[Start]

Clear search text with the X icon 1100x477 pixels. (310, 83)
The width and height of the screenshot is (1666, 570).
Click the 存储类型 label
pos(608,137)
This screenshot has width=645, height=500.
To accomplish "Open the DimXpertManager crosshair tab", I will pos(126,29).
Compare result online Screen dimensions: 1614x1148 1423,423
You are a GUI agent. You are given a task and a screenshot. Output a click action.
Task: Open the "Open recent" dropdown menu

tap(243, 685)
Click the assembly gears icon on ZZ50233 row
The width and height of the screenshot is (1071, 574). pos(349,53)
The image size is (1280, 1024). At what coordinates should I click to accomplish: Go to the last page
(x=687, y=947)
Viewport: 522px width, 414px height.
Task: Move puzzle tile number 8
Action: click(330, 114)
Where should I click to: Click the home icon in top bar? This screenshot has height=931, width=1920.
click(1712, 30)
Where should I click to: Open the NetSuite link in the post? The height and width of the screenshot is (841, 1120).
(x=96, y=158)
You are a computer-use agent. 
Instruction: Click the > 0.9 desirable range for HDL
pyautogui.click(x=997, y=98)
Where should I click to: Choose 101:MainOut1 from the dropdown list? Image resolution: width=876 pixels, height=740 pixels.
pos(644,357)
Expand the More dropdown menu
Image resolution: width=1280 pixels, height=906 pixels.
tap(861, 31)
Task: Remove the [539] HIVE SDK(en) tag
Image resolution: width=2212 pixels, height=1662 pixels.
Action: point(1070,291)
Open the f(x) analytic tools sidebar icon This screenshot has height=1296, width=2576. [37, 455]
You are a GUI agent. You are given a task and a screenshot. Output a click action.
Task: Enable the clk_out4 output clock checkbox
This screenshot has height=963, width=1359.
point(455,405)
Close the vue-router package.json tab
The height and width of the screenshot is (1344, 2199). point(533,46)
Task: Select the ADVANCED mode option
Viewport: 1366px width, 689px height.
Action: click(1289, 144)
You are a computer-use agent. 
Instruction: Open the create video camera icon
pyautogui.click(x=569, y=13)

[End]

- WRITTEN EXERCISE -
Rewrite all of the records above as a numbered list, dropping any blank lines.

- OUTPUT OF THE TASK -
1. Clear search text with the X icon 1100x477 pixels. (310, 83)
2. The width and height of the screenshot is (1666, 570).
3. Click the 存储类型 label
4. pos(608,137)
5. This screenshot has width=645, height=500.
6. To accomplish "Open the DimXpertManager crosshair tab", I will pos(126,29).
7. Compare result online Screen dimensions: 1614x1148 1423,423
8. You are a GUI agent. You are given a task and a screenshot. Output a click action.
9. Task: Open the "Open recent" dropdown menu
10. tap(243, 685)
11. Click the assembly gears icon on ZZ50233 row
12. The width and height of the screenshot is (1071, 574). pos(349,53)
13. The image size is (1280, 1024). At what coordinates should I click to accomplish: Go to the last page
14. (x=687, y=947)
15. Viewport: 522px width, 414px height.
16. Task: Move puzzle tile number 8
17. Action: click(330, 114)
18. Where should I click to: Click the home icon in top bar? This screenshot has height=931, width=1920.
19. click(1712, 30)
20. Where should I click to: Open the NetSuite link in the post? The height and width of the screenshot is (841, 1120).
21. (x=96, y=158)
22. You are a computer-use agent. 
23. Instruction: Click the > 0.9 desirable range for HDL
24. pyautogui.click(x=997, y=98)
25. Where should I click to: Choose 101:MainOut1 from the dropdown list? Image resolution: width=876 pixels, height=740 pixels.
26. pos(644,357)
27. Expand the More dropdown menu
28. Image resolution: width=1280 pixels, height=906 pixels.
29. tap(861, 31)
30. Task: Remove the [539] HIVE SDK(en) tag
31. Image resolution: width=2212 pixels, height=1662 pixels.
32. Action: point(1070,291)
33. Open the f(x) analytic tools sidebar icon This screenshot has height=1296, width=2576. [37, 455]
34. You are a GUI agent. You are given a task and a screenshot. Output a click action.
35. Task: Enable the clk_out4 output clock checkbox
36. This screenshot has height=963, width=1359.
37. point(455,405)
38. Close the vue-router package.json tab
39. The height and width of the screenshot is (1344, 2199). point(533,46)
40. Task: Select the ADVANCED mode option
41. Viewport: 1366px width, 689px height.
42. Action: click(1289, 144)
43. You are a computer-use agent. 
44. Instruction: Open the create video camera icon
45. pyautogui.click(x=569, y=13)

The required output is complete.